Not feasible geographically, or health- and age-wise. But, when we are in the same state, they do hang out here at our house so I can do dishes/laundry/shopping. Would have loved to have had children earlier in life, when parents were younger/healthier, but, alas, I'll have to settle for at least my older kid remembering his GPs. I grew up w/distant (and unhealthy) gparents n(whom I adored, but who only once took care of me, and it was a disaster), so I'm more wide-eyed about many of your stories, rather than painfully wistful.

I'm very fortunate that my mother-in-law cares for my daughter a few days a week and even an overnight once every few weeks. She is youthful and full of energy and feeds my kid great homemade dishes. Couldn't do it without her!

My son has a gramma day one day a week, just during the school year because in the summer my partner is off. Both the boy and the gramma love the set up, they have their own routines and schedule that often helps me set some structure to the other at home days. It is my mom and she has good boundaries and has always been very easy to communicate with, so it has been a great situation for all involved.

I have posted about this a few times before, but this prompts a different angle: my mom was left bu her husband of 17 years very abruptly, and will absolutely no financial resources for her future. At the same time, I had my first child. As her alimony got smaller and smaller, the money we gave her for caring for our daughter was a) a lifesaver for her, and b) a better situation for us than a nanny or daycare center. We are lucky in that we trust my mom 100% on every angle of child rearing, with the exception of being a little too lenient in moments where firm discipline would help. And, she's fairly young (60) and healthy. Because of her dire financial circumstances, we finished our basement last year so that she could move in with us. By then, her being a daily, intimate part of our lives was very familiar so it was easier than expected in some ways, but harder in others. When my husband or I are feeling challenged by the situation, we are able to sit back remind ourselves that our daughter is so incredibly fortunate, to have such a close bond with her grandmother. Now, my mom has a great relationship with the families in our preschool community too. It's beautiful to watch her be such a grandmotherly/wise presence for more families than our own.

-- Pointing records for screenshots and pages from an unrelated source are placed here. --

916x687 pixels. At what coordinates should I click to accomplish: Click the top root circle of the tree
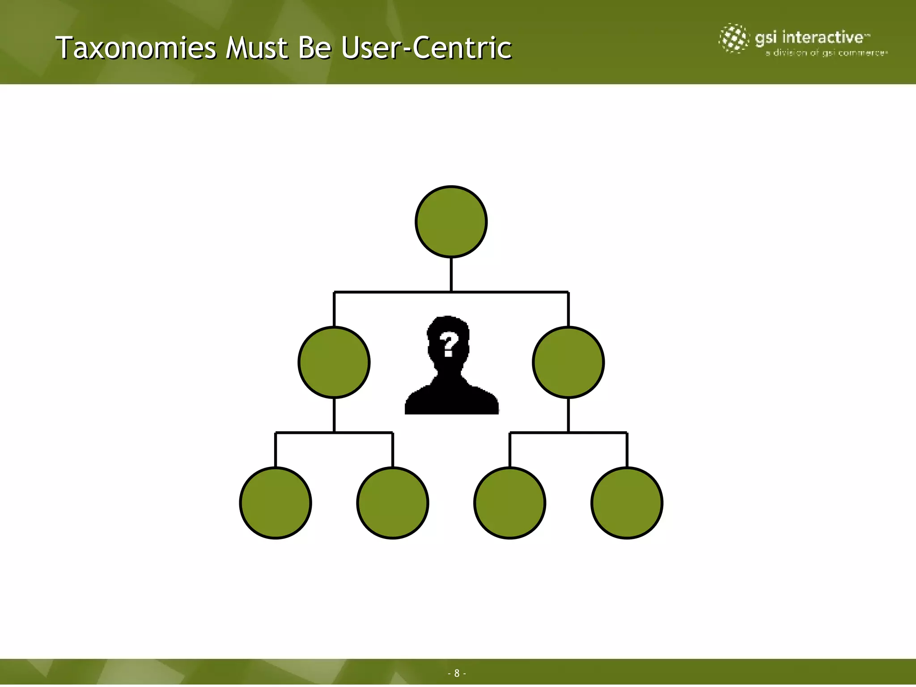coord(451,222)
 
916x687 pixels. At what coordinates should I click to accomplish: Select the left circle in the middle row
coord(334,362)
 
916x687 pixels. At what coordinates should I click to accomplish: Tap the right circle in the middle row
coord(568,362)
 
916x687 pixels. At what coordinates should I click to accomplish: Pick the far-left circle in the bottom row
coord(276,503)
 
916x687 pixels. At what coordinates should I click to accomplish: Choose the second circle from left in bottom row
coord(393,503)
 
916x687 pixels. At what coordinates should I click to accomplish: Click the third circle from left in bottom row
coord(510,503)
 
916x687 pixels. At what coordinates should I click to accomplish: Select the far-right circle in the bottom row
coord(627,503)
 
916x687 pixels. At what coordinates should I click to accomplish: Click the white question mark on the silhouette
coord(449,344)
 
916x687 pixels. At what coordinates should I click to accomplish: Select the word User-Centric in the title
coord(426,48)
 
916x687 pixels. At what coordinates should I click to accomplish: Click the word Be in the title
coord(315,48)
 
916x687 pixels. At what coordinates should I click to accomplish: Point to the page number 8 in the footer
coord(457,673)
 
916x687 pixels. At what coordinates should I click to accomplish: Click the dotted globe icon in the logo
coord(734,38)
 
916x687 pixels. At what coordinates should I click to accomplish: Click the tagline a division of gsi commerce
coord(826,53)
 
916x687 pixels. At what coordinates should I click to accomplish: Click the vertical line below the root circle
coord(451,275)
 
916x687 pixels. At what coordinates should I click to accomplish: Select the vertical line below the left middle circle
coord(334,415)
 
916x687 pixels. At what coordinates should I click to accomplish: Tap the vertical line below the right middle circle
coord(568,415)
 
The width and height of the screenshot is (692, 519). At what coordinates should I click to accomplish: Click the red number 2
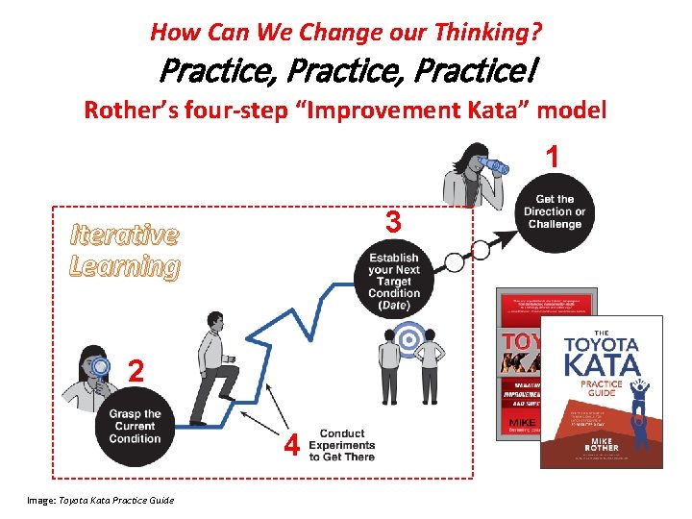point(136,370)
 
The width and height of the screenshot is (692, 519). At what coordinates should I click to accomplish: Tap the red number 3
point(392,223)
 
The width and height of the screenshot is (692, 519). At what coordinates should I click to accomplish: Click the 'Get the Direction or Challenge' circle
point(554,212)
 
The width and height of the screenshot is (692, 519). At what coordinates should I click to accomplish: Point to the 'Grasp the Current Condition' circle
point(135,427)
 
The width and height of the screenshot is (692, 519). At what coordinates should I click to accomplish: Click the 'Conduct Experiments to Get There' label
point(341,446)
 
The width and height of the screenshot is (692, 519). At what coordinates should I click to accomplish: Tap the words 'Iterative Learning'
point(124,250)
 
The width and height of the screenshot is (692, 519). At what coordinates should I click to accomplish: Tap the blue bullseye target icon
point(410,338)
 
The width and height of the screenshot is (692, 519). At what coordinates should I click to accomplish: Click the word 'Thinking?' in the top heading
point(493,33)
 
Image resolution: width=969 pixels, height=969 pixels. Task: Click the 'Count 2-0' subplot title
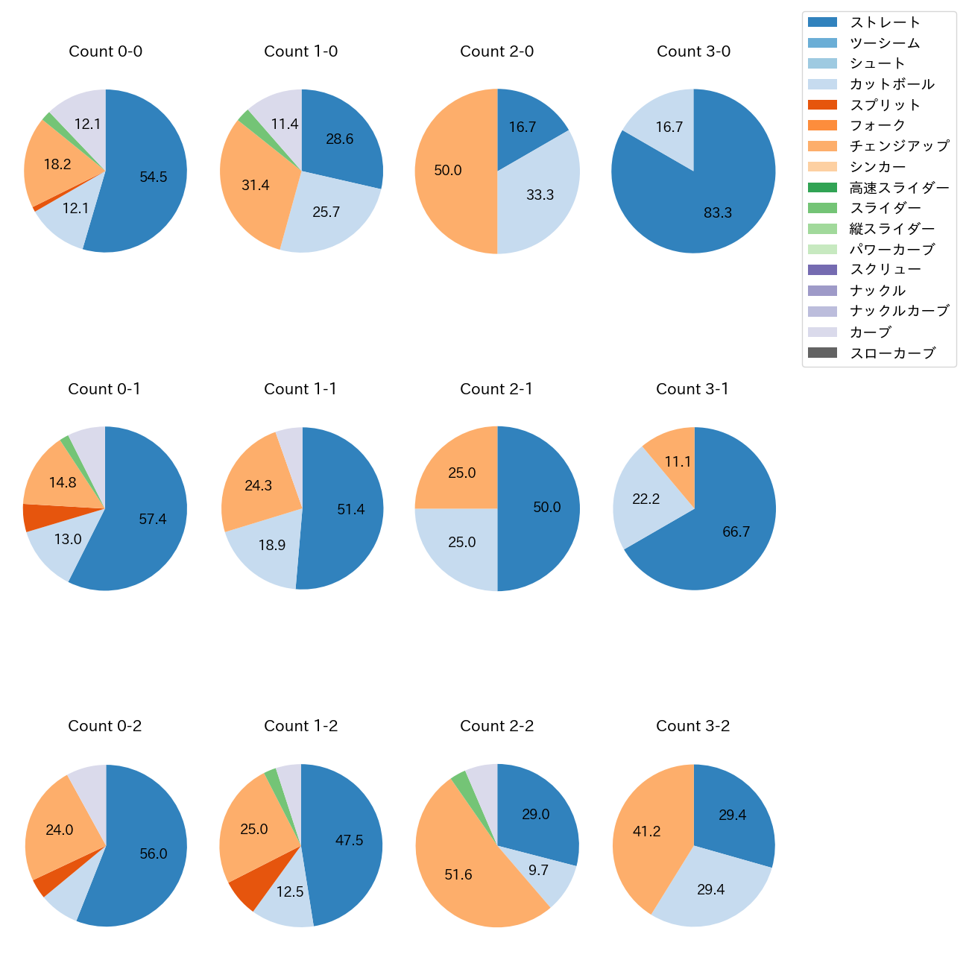[496, 51]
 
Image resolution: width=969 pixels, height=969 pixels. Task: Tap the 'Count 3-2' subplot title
[692, 726]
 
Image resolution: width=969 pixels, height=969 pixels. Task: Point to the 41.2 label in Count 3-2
[646, 831]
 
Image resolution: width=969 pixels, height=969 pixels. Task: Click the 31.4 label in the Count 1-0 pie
[255, 185]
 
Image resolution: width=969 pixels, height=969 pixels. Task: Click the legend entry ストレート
[885, 22]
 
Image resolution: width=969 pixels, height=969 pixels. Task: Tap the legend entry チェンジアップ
[899, 146]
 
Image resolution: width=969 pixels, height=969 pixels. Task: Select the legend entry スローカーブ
[892, 353]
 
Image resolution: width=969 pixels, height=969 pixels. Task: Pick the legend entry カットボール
[891, 84]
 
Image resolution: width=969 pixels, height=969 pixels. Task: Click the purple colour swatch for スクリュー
[822, 270]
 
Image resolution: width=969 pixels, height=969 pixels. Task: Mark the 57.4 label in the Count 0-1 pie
[153, 519]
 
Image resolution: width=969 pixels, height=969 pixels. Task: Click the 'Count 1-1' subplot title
[300, 389]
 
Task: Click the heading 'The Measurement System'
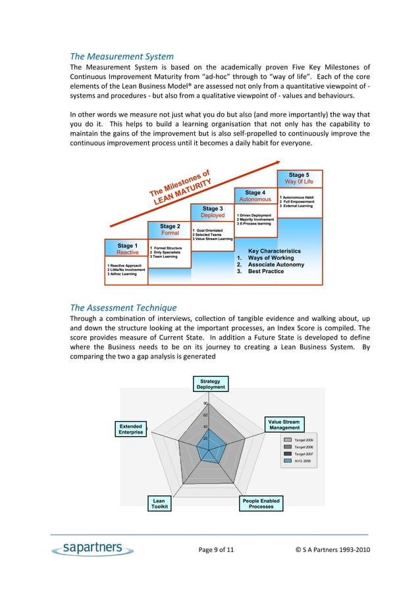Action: click(122, 56)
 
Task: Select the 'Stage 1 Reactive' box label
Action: click(128, 249)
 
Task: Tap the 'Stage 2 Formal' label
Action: click(170, 230)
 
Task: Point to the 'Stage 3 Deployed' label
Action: click(212, 212)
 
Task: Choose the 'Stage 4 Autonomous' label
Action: click(255, 195)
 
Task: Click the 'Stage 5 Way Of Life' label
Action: click(299, 178)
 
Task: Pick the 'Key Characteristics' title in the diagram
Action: click(275, 251)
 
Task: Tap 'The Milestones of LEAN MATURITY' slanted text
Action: click(180, 185)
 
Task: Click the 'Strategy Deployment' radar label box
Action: click(210, 384)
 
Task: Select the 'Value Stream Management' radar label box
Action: click(284, 425)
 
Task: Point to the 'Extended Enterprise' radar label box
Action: click(131, 429)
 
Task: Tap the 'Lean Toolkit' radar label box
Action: click(159, 504)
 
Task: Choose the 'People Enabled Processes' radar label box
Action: click(261, 504)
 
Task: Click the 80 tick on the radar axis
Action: click(206, 404)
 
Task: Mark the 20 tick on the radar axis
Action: click(206, 438)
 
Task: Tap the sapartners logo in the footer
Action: click(88, 549)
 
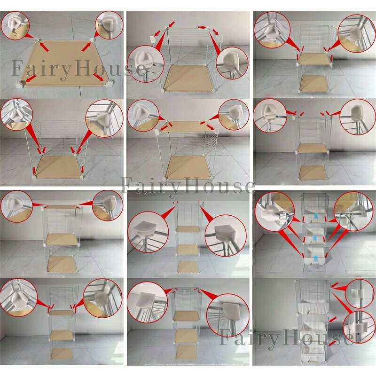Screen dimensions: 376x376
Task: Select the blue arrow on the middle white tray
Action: pos(315,238)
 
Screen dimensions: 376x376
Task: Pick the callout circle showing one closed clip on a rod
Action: pos(358,326)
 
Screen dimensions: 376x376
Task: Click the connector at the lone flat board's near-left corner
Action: pos(20,85)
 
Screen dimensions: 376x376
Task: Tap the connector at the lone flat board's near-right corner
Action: pos(109,84)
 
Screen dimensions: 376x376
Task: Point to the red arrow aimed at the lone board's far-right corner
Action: pos(86,47)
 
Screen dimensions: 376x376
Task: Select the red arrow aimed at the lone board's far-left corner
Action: pos(44,47)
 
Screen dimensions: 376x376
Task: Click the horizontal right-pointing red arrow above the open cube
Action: pos(202,27)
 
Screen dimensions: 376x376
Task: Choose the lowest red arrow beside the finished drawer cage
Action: pos(332,344)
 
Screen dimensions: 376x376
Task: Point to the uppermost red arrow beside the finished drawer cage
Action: pos(335,285)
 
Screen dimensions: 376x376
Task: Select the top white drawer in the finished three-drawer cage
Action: pos(313,306)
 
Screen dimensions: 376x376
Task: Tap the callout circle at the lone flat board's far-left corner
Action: pos(15,25)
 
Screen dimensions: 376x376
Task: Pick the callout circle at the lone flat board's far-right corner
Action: pos(109,25)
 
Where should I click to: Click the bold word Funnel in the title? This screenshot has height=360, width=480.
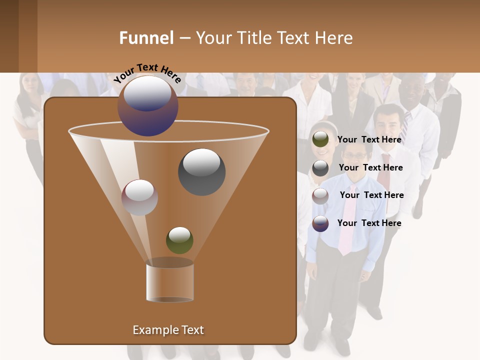pyautogui.click(x=146, y=38)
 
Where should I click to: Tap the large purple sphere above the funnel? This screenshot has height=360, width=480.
pyautogui.click(x=148, y=106)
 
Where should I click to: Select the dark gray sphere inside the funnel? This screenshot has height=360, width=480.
pyautogui.click(x=202, y=172)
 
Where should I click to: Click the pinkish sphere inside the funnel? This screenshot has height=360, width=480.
pyautogui.click(x=140, y=198)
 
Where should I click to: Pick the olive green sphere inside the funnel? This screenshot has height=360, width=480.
pyautogui.click(x=180, y=240)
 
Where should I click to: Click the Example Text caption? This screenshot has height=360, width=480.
pyautogui.click(x=168, y=330)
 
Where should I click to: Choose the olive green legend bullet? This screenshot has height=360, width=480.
pyautogui.click(x=320, y=140)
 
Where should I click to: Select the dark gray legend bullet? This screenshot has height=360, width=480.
pyautogui.click(x=320, y=168)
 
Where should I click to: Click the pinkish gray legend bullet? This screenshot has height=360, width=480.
pyautogui.click(x=320, y=196)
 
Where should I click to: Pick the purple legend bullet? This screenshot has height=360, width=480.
pyautogui.click(x=320, y=224)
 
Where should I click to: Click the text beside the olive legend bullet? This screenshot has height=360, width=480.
pyautogui.click(x=369, y=140)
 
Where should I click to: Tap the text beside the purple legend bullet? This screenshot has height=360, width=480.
pyautogui.click(x=369, y=223)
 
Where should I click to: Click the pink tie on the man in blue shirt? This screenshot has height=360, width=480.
pyautogui.click(x=346, y=220)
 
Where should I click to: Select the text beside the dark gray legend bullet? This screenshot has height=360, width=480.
pyautogui.click(x=370, y=168)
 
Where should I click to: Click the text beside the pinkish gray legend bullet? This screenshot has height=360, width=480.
pyautogui.click(x=372, y=195)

And, we're proud and thankful we were able to turn two huge stresses (loss of a lifetime of preparation for older years, and birth of a first child in a two-office-worker home) into a bonus, all said and done.

Meine Eltern würden auch gerne nehmen meine Tochter für Urlaub und Pausen. Ich habe eine ziemlich easy-going Kind, das immer rollen konnte recht gut mit den Veränderungen in der Anlage (und überall schlafen am Tropfen eines Hutes, so dass auch mitgeholfen.) Als mein Vater noch lebte, ich weiß, sie bekam eine TON von Junk-Food und Junk-TV, ich würde nicht unbedingt erlauben. Nun, da es nur meine Mutter, meine Tochter nicht beklagen, dass Oma hat nie gute Snacks, kleine Mahlzeiten macht, aber eine große Kabel-Line-up haben, damit erlöst den Mangel an Knabbereien.